Limacina helicina plays a significant ecological role as a phytoplankton grazer. Limacina helicina is an obligate ciliary feeder. Gilmer & Harbison (1991) hypothesized that Limacina helicina are "web trappers", who are also chemically attracting their motile prey.

Major parts of the food of Limacina helicina include tintinnid (Tintinnida), small crustaceans - copepods (Copepoda) and juvenile specimen of its own species (cannibalism). Danish zoologist Johan Erik Vesti Boas reported diatoms (Bacillariophyceae), dinoflagellates (Dinoflagellata) and tintinnids in the digestive system of Limacina helicina in 1888 already. Diatoms and dinoflagellates appear to pass the digestive system of adults largely intact. Fecal pellets of Limacina helicina contains small cells, dinoflagellates and diatoms as main largely intact food items and also few small fragments of tintinnids, Limacina and copepods. All experiments performed on Limacina helicina in the laboratory were done on starved specimens, because they do not feed in unnatural conditions. Ocean acidification and ocean warming may cause Limacina helicina to increase its metabolic rate and use more storage compounds, especially during the Arctic winter when food is limited. This may result in a decline in reproductive success and survival.

Gilmer & Harbison (1991) also suggested that smaller specimens may be herbivores feeding preferentially on phytoplankton and protozoans and that larger specimens became omnivores.

=== Life cycle ===
Limacina helicina is a protandric hermaphrodite. Males are smaller, at sizes of 4–5 mm and then they change to females, which are larger than 5 mm. Sperm is transferred by spermatophores during copulation.
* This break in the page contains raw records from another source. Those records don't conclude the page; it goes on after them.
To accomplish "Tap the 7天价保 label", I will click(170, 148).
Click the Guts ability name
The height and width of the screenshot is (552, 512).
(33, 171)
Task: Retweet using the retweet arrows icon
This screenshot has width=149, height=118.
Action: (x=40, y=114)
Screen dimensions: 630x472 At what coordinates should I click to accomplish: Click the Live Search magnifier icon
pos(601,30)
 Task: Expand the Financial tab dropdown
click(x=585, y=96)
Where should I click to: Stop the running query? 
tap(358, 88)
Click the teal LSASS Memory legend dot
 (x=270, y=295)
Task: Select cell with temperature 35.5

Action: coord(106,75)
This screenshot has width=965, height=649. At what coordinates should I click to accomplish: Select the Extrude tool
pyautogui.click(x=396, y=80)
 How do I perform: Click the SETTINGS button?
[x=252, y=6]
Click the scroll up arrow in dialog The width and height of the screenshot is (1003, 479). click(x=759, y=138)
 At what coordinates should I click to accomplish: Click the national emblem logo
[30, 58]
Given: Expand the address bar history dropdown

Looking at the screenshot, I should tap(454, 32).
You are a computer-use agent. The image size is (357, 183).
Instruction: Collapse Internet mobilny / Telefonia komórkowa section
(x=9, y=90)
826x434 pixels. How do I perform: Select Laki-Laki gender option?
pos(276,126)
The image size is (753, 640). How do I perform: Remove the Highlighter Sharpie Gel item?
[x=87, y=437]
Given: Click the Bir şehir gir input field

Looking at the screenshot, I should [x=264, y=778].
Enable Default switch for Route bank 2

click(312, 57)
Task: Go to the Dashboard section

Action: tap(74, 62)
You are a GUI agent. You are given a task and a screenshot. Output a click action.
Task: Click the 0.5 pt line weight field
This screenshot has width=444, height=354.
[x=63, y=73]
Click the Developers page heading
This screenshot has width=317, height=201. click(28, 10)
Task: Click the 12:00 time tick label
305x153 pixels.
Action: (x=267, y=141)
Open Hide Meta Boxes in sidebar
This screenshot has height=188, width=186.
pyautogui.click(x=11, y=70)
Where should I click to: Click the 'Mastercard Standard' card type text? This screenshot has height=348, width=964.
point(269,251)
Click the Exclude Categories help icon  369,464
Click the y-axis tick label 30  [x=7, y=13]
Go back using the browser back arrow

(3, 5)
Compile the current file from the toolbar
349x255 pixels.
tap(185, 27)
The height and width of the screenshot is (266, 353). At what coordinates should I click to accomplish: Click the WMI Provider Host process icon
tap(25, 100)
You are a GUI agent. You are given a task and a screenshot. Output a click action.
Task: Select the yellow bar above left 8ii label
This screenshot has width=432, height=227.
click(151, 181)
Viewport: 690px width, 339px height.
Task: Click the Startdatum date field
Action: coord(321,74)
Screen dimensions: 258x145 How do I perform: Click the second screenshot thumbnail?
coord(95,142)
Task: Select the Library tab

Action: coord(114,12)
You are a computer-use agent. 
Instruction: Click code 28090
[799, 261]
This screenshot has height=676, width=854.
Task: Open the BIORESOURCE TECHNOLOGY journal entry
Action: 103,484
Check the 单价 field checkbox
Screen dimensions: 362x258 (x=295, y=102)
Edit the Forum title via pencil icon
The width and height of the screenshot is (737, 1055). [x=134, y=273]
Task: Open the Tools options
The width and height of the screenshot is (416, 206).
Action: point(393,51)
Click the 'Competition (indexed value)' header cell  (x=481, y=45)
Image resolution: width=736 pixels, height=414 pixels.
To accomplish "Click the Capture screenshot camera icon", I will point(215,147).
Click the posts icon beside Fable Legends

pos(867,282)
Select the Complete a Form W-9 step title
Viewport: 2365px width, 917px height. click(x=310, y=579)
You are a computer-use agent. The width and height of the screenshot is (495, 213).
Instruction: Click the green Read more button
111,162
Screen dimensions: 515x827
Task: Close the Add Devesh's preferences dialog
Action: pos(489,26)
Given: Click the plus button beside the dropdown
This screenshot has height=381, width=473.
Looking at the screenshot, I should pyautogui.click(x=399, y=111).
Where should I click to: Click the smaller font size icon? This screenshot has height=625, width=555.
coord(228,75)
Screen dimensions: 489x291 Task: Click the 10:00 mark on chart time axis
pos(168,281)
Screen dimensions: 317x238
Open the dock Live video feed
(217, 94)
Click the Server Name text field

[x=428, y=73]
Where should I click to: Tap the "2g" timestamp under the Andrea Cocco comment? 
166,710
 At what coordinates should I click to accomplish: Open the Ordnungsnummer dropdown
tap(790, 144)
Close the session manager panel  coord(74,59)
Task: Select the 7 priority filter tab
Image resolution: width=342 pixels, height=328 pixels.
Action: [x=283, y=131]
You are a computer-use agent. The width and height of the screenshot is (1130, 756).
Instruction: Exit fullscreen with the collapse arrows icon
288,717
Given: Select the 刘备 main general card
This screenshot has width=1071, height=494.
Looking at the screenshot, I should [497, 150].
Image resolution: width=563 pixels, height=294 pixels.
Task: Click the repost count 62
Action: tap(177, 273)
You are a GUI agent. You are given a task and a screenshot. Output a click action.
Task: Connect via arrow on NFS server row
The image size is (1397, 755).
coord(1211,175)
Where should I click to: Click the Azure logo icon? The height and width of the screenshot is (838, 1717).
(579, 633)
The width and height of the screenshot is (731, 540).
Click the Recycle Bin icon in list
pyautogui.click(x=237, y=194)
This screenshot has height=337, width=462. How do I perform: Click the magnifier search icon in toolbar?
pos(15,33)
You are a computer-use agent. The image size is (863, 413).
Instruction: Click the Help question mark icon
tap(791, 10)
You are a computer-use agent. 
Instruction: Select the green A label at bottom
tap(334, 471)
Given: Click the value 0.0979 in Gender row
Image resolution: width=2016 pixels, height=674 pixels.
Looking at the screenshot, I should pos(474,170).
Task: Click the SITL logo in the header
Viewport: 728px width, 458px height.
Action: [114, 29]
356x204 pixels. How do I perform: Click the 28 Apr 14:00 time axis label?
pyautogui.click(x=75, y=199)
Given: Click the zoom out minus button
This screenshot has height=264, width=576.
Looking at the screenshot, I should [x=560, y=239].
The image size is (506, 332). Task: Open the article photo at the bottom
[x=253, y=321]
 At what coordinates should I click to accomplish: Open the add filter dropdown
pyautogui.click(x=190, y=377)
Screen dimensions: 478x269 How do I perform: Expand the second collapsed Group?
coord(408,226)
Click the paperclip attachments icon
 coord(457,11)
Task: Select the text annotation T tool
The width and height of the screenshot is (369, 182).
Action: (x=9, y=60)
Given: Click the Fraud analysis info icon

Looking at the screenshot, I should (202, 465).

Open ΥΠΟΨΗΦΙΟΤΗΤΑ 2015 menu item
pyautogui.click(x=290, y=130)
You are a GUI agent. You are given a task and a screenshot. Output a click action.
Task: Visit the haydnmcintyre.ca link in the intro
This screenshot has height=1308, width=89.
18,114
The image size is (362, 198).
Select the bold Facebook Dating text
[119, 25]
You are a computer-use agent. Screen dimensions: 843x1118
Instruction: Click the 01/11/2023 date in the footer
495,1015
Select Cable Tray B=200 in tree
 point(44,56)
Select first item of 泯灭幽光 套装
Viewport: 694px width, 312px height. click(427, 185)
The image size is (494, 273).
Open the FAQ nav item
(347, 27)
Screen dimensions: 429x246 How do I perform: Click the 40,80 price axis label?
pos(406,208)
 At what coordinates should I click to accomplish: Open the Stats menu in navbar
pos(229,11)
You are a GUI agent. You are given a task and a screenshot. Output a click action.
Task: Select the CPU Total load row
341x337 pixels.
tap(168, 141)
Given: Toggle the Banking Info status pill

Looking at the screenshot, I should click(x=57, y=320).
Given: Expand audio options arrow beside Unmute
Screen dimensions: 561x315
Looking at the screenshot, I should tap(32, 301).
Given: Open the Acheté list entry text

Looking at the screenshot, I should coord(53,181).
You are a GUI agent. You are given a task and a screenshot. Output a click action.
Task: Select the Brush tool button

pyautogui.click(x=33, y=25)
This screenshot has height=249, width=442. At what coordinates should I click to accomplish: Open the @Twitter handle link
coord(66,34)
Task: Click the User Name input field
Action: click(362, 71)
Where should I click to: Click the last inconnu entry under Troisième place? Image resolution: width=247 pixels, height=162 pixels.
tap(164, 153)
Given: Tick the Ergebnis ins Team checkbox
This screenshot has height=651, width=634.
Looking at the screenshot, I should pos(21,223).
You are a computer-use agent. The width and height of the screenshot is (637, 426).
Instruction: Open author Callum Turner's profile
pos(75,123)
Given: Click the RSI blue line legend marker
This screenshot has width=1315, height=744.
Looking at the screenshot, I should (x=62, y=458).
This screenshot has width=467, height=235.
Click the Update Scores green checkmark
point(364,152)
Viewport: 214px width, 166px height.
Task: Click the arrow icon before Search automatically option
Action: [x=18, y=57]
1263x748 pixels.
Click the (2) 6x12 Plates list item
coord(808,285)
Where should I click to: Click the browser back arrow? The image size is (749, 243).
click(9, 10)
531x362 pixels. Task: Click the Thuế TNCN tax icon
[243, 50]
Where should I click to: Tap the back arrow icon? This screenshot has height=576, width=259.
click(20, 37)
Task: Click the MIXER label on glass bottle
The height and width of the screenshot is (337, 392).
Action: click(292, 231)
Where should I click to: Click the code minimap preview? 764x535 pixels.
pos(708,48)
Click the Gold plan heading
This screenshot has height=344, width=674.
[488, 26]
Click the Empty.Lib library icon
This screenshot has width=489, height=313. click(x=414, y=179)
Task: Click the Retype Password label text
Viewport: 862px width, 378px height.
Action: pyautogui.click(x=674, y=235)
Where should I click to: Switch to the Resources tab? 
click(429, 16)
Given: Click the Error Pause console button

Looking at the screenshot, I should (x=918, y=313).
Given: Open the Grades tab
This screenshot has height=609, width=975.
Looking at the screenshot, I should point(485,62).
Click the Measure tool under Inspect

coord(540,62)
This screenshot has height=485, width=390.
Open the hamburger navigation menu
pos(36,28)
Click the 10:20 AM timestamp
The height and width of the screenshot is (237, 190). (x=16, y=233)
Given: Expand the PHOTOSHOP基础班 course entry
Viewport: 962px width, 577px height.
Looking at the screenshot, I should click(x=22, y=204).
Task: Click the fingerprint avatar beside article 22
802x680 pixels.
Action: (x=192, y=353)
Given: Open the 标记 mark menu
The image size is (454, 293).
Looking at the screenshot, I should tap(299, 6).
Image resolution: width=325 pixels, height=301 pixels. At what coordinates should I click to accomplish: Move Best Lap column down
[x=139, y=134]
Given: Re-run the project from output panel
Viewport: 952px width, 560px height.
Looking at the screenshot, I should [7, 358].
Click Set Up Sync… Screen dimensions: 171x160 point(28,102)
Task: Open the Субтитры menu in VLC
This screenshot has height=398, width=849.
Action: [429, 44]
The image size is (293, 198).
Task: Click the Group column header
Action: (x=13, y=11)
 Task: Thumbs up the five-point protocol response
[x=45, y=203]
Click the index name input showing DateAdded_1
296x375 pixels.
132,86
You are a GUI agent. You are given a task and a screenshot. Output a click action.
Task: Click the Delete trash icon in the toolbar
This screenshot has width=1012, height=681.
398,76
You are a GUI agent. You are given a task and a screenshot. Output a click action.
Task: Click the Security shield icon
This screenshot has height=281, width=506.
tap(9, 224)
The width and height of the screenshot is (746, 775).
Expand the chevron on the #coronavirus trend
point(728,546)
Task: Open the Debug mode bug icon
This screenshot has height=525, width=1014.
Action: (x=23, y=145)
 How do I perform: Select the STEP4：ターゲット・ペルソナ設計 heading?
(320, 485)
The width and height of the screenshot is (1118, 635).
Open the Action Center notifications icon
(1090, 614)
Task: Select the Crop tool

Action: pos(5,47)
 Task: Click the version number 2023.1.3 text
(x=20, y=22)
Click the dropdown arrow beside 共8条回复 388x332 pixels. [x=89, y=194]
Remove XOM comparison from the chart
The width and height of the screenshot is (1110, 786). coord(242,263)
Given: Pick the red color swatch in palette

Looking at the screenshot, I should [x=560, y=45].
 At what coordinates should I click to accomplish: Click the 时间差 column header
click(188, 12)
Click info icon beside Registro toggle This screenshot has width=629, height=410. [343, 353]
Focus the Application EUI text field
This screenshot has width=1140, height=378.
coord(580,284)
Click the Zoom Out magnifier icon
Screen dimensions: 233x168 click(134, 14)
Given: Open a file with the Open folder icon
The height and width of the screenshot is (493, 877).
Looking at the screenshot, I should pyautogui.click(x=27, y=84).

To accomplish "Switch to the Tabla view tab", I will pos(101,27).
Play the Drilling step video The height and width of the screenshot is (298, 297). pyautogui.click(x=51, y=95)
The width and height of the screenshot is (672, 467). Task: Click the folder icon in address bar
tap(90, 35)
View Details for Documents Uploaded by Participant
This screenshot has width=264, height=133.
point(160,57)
They lay eggs in ribbon-like clusters mainly in summer, but also a little in winter.

The size of the veliger larvae is about 0.15 mm. When animals reached 0.7 mm in size, gonads have been detected in them. Fully mature individuals are 0.8 mm in size.

The life cycle of Limacina helicina lasts about 1 to 2 years.

=== Predators ===
Limacina helicina plays an important role in the marine food web as a major dietary component for predators such as large zooplankton, herring Clupea sp., chum salmon Oncorhynchus keta, pink salmon Oncorhynchus gorbuscha, rorquals, Phoca hispida and other seals and birds.

The pteropod Clione limacina feeds almost entirely on the genus Limacina: on Limacina helicina and on Limacina retroversa. Also the pteropod Paedoclione doliiformis feeds on those two species only, but solely on juveniles with shells smaller than 1 mm.

===Locomotion===

A snapshot of the flows and forces at work in Torkel Weis-Fogh's clap and fling mechanism for insect flight. Movements of Limacina's wing-like parapodia create vortices in the water flow, which generate lift.

Limacina helicina possesses a pair of flexible, wing-like appendages called parapodia which it beats in a complex 3D stroke pattern which resembles the wing kinematics of flying insects. By doing so, the animal effectively flies through the water. The sea butterfly uses a high angle of attack of approximately 45-50 degrees to generate lift, and it beats its wings 4 to 10 times per second. It propels itself using a version of the clap and fling mechanism described by Torkel Weis-Fogh in small insects such as thrips. Another aspect of locomotion by Limacina helicina is the extreme, forward-back pitching (called hyper-pitching) which it experiences during each half-stroke of its wings. The animal rocks forward and backward by up to 60 degrees during each half-stroke. No other species is known to experience such extreme hyper-pitching during normal locomotion.

== See also ==
- What appears to be "Limacina helicina" occurring in Antarctica is in fact a separate species, Limacina antarctica. All pre-2010 works refer to this Antarctic taxon as Limacina helicina.